Selected excerpt:
>> START

You want autonomy to decide on your exchange
rate and monetary policy in response only to your own national
objectives, while having other countries depend on your support
in managing their own economies. You want to be able to engineer
volatility and economic crises in the rest of the world in order
to hinder the growth of centers that might challenge your preeminence
and in order to allow your vulture funds periodically to buy
up their assets at fire-sale prices. You want intense competition
between exporters in the rest of the world that gives you an
inflow of imports at constantly decreasing prices relative to
the price of your exports.
You want to invite the best brains in
the rest of the world to come to your universities, companies
and research institutes. You befriend the middle classes elsewhere
and make sure they have good material reasons for supporting
the framework. You make it unlikely that elites and masses should
ever unite in nativistic reactions to your dominance or demand
"nationalistic" development policies that nurture competitors
to your industries.
What features do you hard-wire into the
international political economy? First, free capital mobility.
Second, free trade (excepting imports that threaten domestic
industries important for your re-selection). Third, international
investment free from any discriminatory favoring of national
companies through protection, public procurement, public ownership
or other devices, with special emphasis on the freedom of your
companies to get the custom of national elites for the management
of their financial assets, their private education, health care,
pensions, and the like.

>> END

Dataset rows:

>> START

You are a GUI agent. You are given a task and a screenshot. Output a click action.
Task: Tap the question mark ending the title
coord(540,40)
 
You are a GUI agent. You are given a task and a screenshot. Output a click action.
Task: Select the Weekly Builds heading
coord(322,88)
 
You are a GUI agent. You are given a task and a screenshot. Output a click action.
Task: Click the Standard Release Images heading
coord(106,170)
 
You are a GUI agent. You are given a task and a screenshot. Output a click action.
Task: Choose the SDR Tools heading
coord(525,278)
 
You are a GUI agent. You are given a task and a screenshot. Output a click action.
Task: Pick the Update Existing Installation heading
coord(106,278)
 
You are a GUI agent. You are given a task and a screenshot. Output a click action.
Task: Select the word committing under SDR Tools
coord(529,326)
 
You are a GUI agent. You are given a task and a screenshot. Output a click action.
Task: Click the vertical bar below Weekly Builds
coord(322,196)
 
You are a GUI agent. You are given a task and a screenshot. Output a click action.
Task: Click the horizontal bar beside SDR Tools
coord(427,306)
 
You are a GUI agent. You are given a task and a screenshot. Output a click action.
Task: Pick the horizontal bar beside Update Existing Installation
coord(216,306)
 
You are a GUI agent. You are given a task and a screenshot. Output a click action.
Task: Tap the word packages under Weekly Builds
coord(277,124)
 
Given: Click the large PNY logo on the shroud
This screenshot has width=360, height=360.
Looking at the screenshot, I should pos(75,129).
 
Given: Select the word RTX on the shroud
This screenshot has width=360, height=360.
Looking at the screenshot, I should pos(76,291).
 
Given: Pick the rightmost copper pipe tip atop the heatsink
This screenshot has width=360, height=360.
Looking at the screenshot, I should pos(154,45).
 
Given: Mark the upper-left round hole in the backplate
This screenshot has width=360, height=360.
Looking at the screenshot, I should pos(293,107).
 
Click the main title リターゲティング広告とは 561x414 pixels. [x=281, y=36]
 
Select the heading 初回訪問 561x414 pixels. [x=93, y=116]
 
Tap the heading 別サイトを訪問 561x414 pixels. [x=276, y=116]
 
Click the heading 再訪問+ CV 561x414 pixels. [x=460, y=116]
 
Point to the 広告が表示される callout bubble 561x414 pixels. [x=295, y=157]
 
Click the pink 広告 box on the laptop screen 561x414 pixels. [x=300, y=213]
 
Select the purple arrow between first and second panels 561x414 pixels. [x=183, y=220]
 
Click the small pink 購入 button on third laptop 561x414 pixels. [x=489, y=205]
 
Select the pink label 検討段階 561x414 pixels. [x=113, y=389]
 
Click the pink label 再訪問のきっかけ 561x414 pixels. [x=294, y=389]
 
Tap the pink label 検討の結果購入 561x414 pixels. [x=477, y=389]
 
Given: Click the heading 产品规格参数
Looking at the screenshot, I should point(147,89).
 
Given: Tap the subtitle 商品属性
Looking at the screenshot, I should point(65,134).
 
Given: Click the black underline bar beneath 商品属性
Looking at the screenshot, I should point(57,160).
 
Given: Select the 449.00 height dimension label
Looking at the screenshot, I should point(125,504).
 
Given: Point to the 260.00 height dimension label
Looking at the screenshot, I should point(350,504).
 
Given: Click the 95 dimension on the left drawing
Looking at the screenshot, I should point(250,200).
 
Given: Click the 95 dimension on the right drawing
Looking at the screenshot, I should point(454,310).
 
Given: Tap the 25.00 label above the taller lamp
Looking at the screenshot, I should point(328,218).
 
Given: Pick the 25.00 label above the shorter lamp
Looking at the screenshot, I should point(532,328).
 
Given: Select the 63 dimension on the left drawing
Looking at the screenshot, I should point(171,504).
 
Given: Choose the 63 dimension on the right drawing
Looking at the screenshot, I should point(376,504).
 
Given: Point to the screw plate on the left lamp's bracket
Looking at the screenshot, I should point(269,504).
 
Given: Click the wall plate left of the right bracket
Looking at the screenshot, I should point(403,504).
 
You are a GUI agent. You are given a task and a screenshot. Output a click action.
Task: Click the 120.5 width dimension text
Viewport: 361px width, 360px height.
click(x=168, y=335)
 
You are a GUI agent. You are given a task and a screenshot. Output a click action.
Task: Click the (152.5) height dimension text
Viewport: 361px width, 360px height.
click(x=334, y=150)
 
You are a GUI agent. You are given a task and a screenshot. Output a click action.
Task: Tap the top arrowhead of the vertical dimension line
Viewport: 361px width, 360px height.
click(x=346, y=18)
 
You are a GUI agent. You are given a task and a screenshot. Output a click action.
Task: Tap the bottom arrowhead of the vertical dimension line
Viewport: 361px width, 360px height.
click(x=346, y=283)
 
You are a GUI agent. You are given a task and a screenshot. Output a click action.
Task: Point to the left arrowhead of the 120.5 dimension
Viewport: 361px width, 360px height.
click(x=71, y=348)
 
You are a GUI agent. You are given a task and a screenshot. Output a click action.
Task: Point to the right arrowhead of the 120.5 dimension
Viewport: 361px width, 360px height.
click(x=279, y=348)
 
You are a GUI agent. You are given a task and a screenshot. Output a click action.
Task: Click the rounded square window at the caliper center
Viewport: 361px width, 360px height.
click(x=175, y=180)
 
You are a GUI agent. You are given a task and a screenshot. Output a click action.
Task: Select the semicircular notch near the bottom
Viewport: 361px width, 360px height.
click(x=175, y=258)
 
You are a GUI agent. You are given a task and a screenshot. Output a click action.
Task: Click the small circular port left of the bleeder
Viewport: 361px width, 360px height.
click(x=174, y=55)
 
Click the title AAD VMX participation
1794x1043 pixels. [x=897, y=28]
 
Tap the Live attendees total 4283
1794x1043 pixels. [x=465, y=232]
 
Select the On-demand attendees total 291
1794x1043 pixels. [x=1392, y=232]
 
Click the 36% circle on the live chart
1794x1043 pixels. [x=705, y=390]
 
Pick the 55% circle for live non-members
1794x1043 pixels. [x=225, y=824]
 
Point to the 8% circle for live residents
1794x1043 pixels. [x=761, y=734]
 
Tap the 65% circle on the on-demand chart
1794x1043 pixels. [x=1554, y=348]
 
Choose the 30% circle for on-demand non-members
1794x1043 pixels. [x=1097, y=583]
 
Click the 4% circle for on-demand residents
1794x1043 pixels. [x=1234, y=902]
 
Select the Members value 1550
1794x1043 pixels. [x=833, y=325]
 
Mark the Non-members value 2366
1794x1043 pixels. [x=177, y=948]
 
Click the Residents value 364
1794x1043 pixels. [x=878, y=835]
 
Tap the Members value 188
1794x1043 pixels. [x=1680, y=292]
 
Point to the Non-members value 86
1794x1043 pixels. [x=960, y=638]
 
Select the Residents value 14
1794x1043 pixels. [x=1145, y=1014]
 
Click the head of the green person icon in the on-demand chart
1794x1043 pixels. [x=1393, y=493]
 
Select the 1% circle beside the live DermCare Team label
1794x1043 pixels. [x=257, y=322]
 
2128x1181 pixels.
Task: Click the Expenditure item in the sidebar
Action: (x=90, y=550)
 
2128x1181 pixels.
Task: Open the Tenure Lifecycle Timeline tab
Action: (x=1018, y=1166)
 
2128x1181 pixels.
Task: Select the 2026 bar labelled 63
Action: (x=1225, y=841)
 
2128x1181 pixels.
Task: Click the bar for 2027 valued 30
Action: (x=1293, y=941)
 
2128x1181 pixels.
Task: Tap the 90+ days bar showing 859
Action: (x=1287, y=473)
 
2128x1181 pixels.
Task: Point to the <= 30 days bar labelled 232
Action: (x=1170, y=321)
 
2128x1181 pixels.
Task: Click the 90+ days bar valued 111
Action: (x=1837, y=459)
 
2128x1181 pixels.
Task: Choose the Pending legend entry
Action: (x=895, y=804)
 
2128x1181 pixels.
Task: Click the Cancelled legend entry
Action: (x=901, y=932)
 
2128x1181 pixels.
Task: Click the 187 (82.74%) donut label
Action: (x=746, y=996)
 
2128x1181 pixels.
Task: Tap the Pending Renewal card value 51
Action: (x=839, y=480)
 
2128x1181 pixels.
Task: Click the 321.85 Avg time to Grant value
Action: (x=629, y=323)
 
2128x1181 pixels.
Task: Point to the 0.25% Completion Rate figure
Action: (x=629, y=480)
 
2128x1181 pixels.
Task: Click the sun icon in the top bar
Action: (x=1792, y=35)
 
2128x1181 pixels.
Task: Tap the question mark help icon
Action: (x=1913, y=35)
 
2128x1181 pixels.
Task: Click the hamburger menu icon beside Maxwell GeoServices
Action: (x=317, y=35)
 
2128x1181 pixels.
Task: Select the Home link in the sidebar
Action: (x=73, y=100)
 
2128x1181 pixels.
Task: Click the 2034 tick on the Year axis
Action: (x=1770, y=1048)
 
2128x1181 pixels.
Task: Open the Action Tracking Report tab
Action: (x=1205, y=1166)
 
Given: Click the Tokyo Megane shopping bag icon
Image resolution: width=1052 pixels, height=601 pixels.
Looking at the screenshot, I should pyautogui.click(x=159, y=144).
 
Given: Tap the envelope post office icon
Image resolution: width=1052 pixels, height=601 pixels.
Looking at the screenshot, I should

>> END

Work to do:
[A] Please render this sentence from the passage on economic dominance into Spanish: "You want to invite the best brains in the rest of the world to come to your universities, companies and research institutes."
[B] Carry on the passage on economic dominance, picking up after its last sentence.

Results of the tasks:
[A] Quieres invitar a los mejores cerebros del resto del mundo a venir a tus universidades, empresas e institutos de investigación.

[B]
Fourth, your currency as the main reserve
currency. Fifth, no constraint on your ability to create your
currency at will (such as a dollar-gold link), so that you can
finance unlimited trade deficits with the rest of the world.
Sixth, international lending at variable interest rates denominated
in your currency, which means that borrowing countries in crisis
have to repay you more when their capacity to repay is less.
This combination allows your people to
consume far more than they produce; it periodically produces
financial instability and crises in the rest of the world, which
hold back the crisis-affected countries and also cause other
governments to hold more of your currency and therefore help
to finance your deficits; and it allows your firms and your capital
to enter and exit other markets quickly. You also need, of course,
a bail-out mechanism that protects your creditors and displaces
any losses from periodic panics onto the citizens of the borrowing
country.
To supervise the international framework
you want international organizations that look like cooperatives
of member states and carry the legitimacy of multilateralism,
but are financed in a way that allows you to control them.
A Machiavellian interpretation of the
U.S. role in the world economy since the end of the Bretton Woods
regime around 1970? Certainly. In reality, America's engineering
of its dominance has at times been for the general good, when
it used its clout to "think for the world." But often
its clout has been used solely in the interests of its richest
citizens and most powerful corporations. This latter tendency
has been dominant lately.
We see it in its new single-minded unilateralism
in international relations, much exacerbated by the mixture of
rage at Sept. 11th and gung-ho jubilation at "success"
in Afghanistan. And we see it in what the United States is now
ramming through the international supervisory organizations.
The United States has engineered the
World Trade Organization to commit itself to negotiate a General
Agreement on Trade in Services, which will facilitate a global
market in private health care, welfare, pensions, education and
water, supplied - naturally - by U.S. companies, and which will
undermine political support for universal access to social services
in developing countries.
And it has engineered the World Bank,
through congressional conditions on the replenishment of IDA,
the soft-loan facility, to launch its biggest refocusing in a
decade - a "private sector development" agenda devoted
to the same end of accelerating the private (and nongovernmental)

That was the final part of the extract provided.